5. For an animal to be natural is for it to find a way of interacting with its environment that further develops or carries forward its capacity. If you dropped an orangutan into the middle of the ocean, for example, it would certainly find ways to interact with that environment (probably mostly thrashing). But it would be absurd to say that the middle of the ocean is the proper way to carry forward or develop a body of that sort. 

 

6. The human body is like other animal bodies in that its naturalness is equivalent to its flourishing in interaction with an environment that is conducive with its development.

 

7. Living bodies range in their complexity so that being natural may look quite complex or quite simple. A protozoa or a plant doesn't have especially complicated potentialities. Therefore its naturalness is a simpler matter than ours.

 

8. Life proceeds via layering or pyramiding, so that what was needed at previous stages of bodily development is essentially still needed.

 

9. We are one of the most complexly layered creatures that we have observed, and our nature seems particularly difficult to understand. What is the right environment for the human being to interact with so that it will flourish? This is a deeply complicated question because we are the making animal who is capable of changing their environments more radically than the other animals (because the other animals of course build dams, nests, and all sorts of things). 

 

10. It is a mistake to identify naturalness with any component of a living process (such as neurology or physiology) or to claim that only the 'primitive' or early layers of development are natural. This is hard for us, our ability to modify the environment is so intense that we can posit ourselves as standing outside this order. But we do not need to claim that there is anything unnatural about culture, language, or symbols. Culture as a concept, of course, often stands in relation to the notion of nature, but this is a problem with our language, not reality.

 

11. The human capacity for speech, making, and political organization must be seen as just as natural as a fishes capacity for swimming or a gazelle's ability to leap. There is no need to deny naturalness to these capacities of our bodies.

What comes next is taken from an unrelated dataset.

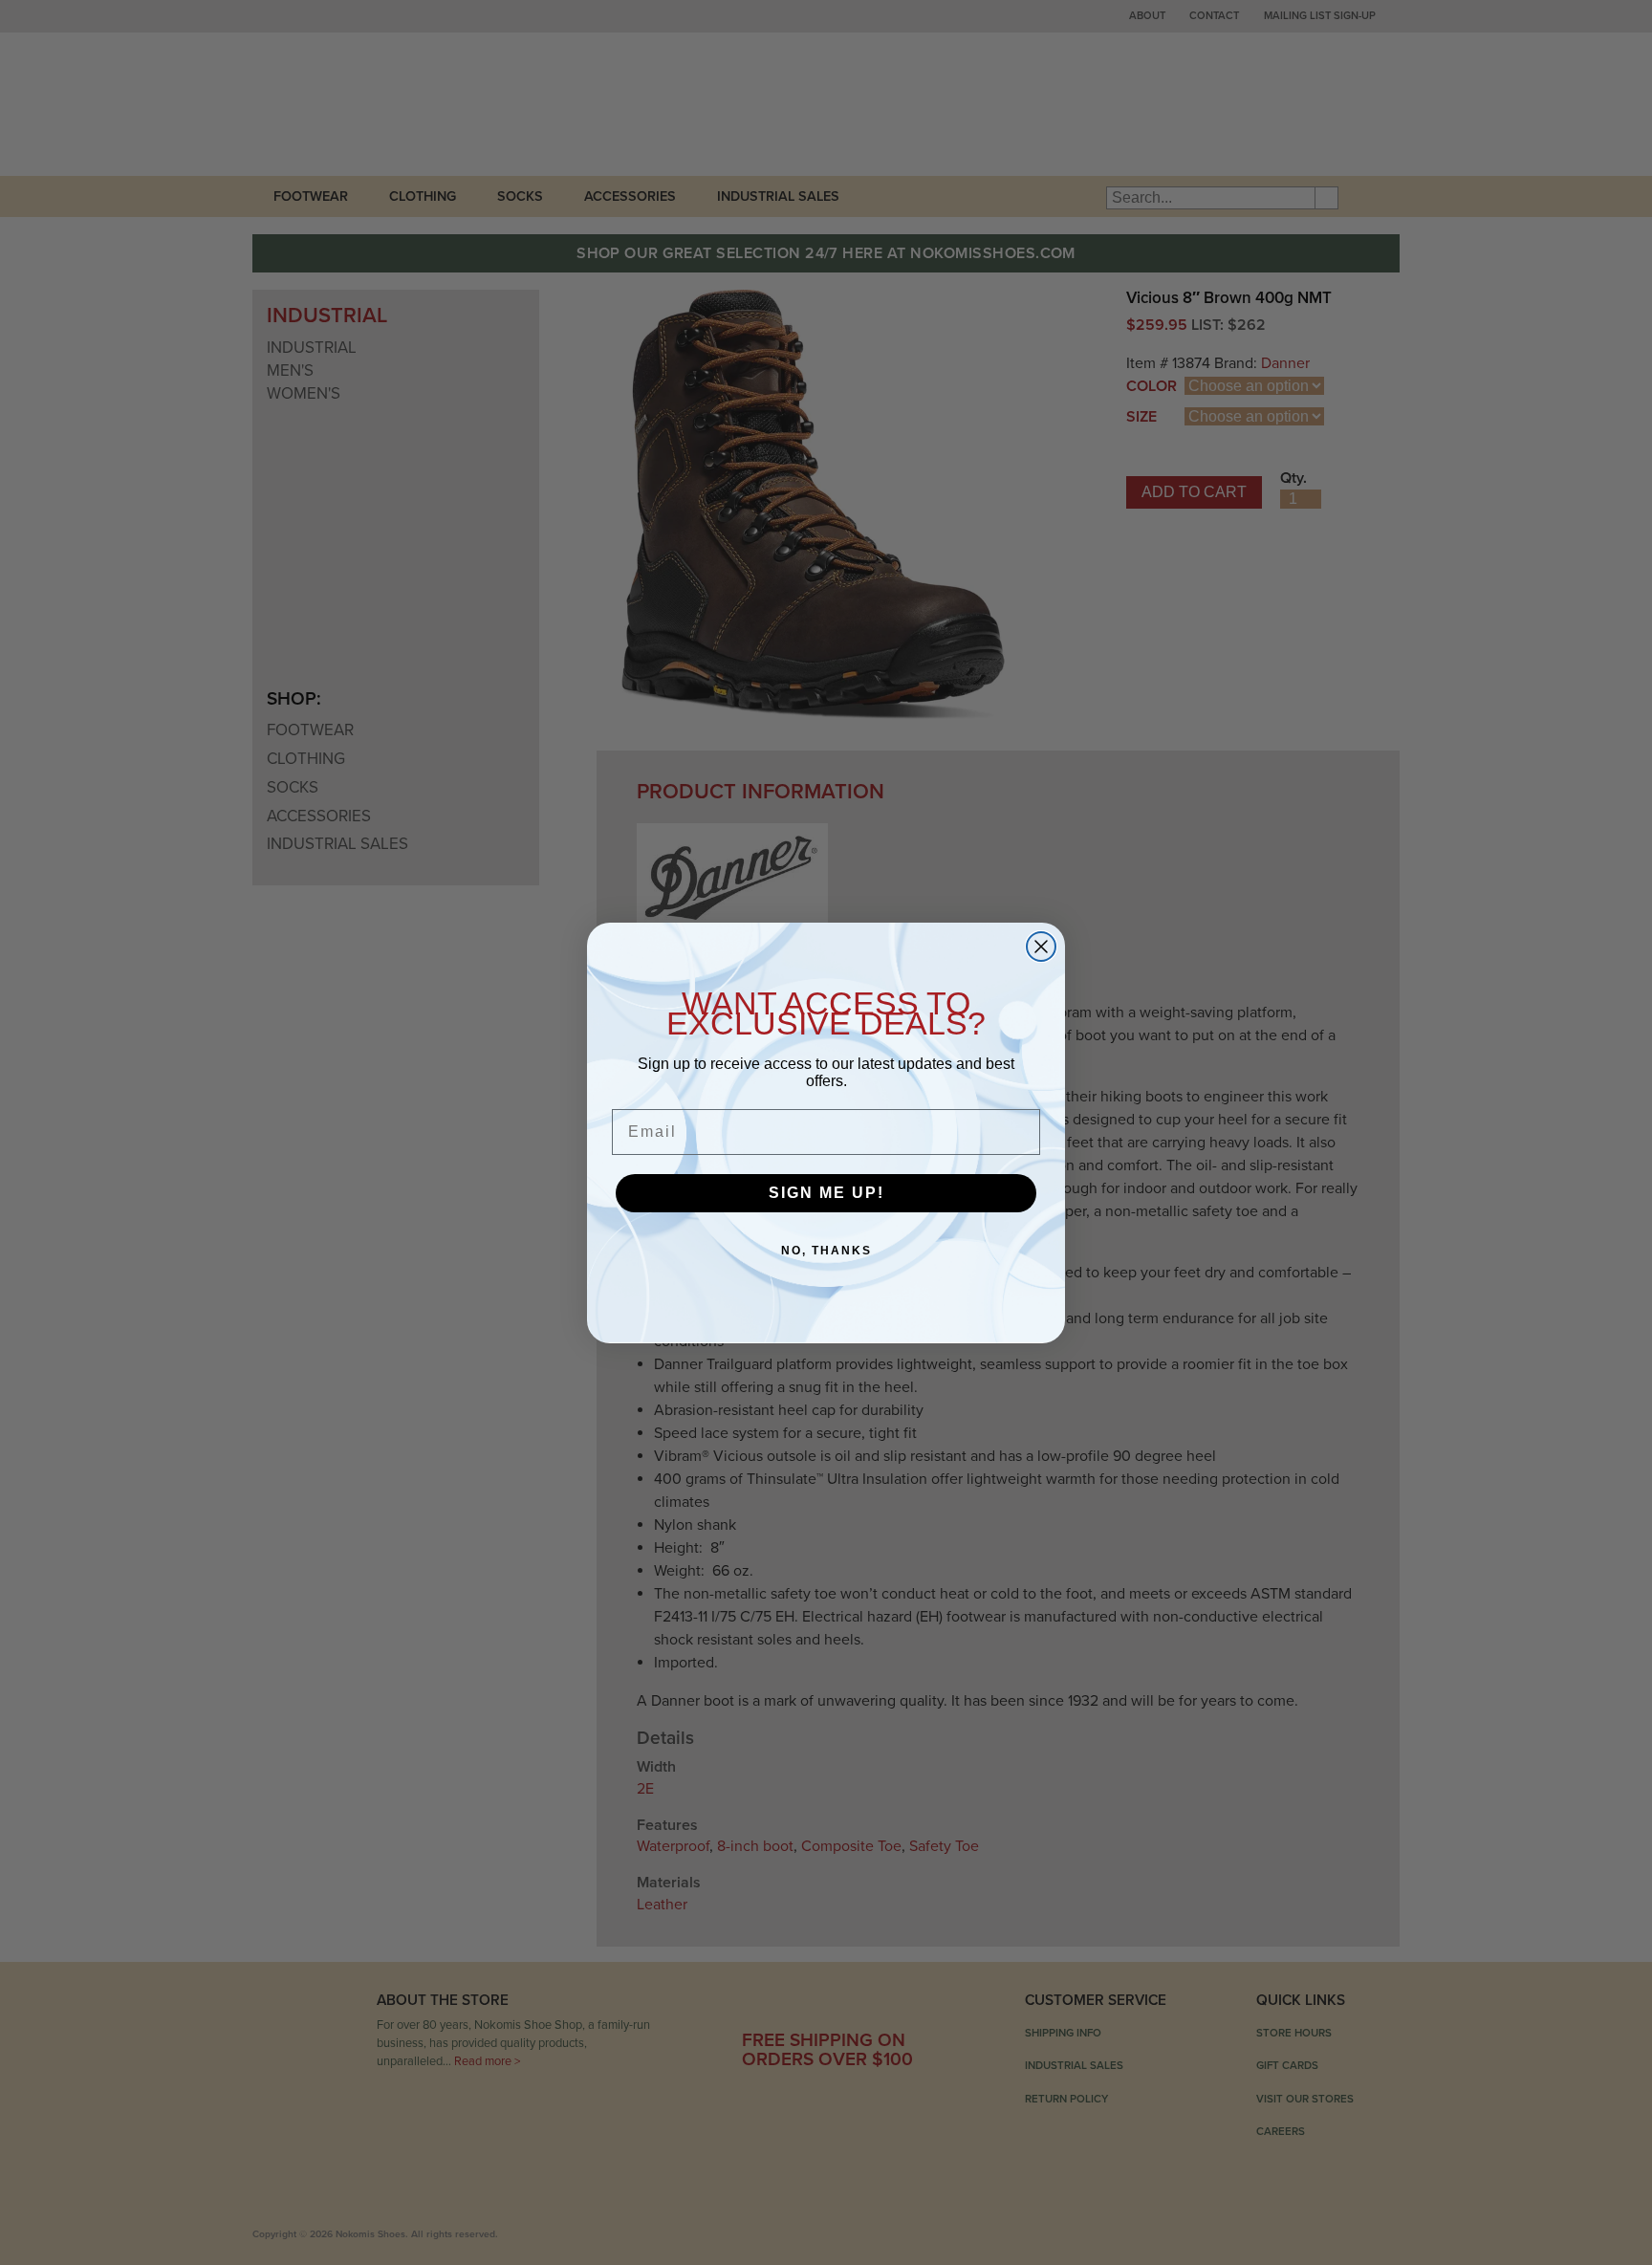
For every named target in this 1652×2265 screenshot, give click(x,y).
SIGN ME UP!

So, then, I raise the question, why would I have to go back to 'monkey' in order to be natural? If naturalness is about an animal body actualizing its potentials in a conducive environment, then why would we think we need to actualize just those primitive layers we can share with others?


To make the point, would we say that a fish is less natural than the single celled organisms that it evolved out of? If a human being needs to 'return to monkey' to be natural, then why doesn't the monkey need to return to its evolutionary precursor?


The natural cannot be identified with the developmentally or temporally primitive


The human capacity for speech is in dire straits. We have been relegated to the lower layers of our nature by modern society: our nutritive/plant body, our behavioral body, and our symbolically augmented behavioral body. The deep, real capacity for speech, in which it changes things, moves situitions in real, concrete ways, this power has been hidden from us by the bureaucratic and industrial nature of modern society. Indeed, Hannah Arendt's The Human Condition recently made this painfully clear to me: Modern society is fundamentally behavioral, and we have lost the capacity for speech. (I recently wrote a blog post for my employer that covers this exact topic. My views, of course, are my own). 


To rediscover the naturalness of being human is to discover the power of speech. For only in the experience of speech, the deep and mysterious possibilities of speech, can we understand what it means to be fully human. In the power of speech we experience ourselves as both the animal with language and the political animal.

 

This does not mean I regard modernity or industrial society as natural or  good or okay. But it does mean that, somehow, this situation has been created by a body exercising its natural capacities in interaction with its environment.